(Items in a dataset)
+++

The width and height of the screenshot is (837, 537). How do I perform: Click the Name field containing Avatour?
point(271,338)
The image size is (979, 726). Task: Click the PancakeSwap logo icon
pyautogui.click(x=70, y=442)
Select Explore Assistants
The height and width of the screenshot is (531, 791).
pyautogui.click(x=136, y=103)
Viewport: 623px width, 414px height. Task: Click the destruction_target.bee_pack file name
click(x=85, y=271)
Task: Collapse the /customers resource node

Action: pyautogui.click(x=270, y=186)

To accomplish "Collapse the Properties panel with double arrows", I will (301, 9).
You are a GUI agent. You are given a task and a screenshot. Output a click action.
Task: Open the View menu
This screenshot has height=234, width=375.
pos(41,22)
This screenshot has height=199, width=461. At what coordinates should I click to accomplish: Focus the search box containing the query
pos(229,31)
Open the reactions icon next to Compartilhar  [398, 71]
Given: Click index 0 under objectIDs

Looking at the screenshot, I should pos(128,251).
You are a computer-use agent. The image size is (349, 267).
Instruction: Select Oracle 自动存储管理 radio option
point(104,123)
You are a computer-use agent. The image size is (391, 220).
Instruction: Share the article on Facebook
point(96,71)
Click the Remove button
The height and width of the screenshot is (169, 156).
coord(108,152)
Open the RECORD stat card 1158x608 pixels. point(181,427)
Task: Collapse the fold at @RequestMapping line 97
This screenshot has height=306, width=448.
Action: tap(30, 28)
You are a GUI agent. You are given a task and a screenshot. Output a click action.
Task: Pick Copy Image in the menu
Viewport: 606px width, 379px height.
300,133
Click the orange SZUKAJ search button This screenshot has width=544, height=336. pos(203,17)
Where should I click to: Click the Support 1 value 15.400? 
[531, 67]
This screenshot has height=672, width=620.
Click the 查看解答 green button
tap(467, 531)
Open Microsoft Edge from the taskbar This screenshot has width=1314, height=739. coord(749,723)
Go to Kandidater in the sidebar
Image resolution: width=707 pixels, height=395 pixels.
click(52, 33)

+++

__Prompt__
Revise the records above, replacing "GUI agent" with "screen agent" wherever it appears and leaving everything else unchanged.

__The response__
The width and height of the screenshot is (837, 537). How do I perform: Click the Name field containing Avatour?
point(271,338)
The image size is (979, 726). Task: Click the PancakeSwap logo icon
pyautogui.click(x=70, y=442)
Select Explore Assistants
The height and width of the screenshot is (531, 791).
pyautogui.click(x=136, y=103)
Viewport: 623px width, 414px height. Task: Click the destruction_target.bee_pack file name
click(x=85, y=271)
Task: Collapse the /customers resource node

Action: pyautogui.click(x=270, y=186)

To accomplish "Collapse the Properties panel with double arrows", I will (301, 9).
You are a screen agent. You are given a task and a screenshot. Output a click action.
Task: Open the View menu
This screenshot has height=234, width=375.
pos(41,22)
This screenshot has height=199, width=461. At what coordinates should I click to accomplish: Focus the search box containing the query
pos(229,31)
Open the reactions icon next to Compartilhar  [398, 71]
Given: Click index 0 under objectIDs

Looking at the screenshot, I should pos(128,251).
You are a computer-use agent. The image size is (349, 267).
Instruction: Select Oracle 自动存储管理 radio option
point(104,123)
You are a computer-use agent. The image size is (391, 220).
Instruction: Share the article on Facebook
point(96,71)
Click the Remove button
The height and width of the screenshot is (169, 156).
coord(108,152)
Open the RECORD stat card 1158x608 pixels. point(181,427)
Task: Collapse the fold at @RequestMapping line 97
This screenshot has height=306, width=448.
Action: tap(30, 28)
You are a screen agent. You are given a task and a screenshot. Output a click action.
Task: Pick Copy Image in the menu
Viewport: 606px width, 379px height.
300,133
Click the orange SZUKAJ search button This screenshot has width=544, height=336. pos(203,17)
Where should I click to: Click the Support 1 value 15.400? 
[531, 67]
This screenshot has height=672, width=620.
Click the 查看解答 green button
tap(467, 531)
Open Microsoft Edge from the taskbar This screenshot has width=1314, height=739. coord(749,723)
Go to Kandidater in the sidebar
Image resolution: width=707 pixels, height=395 pixels.
click(52, 33)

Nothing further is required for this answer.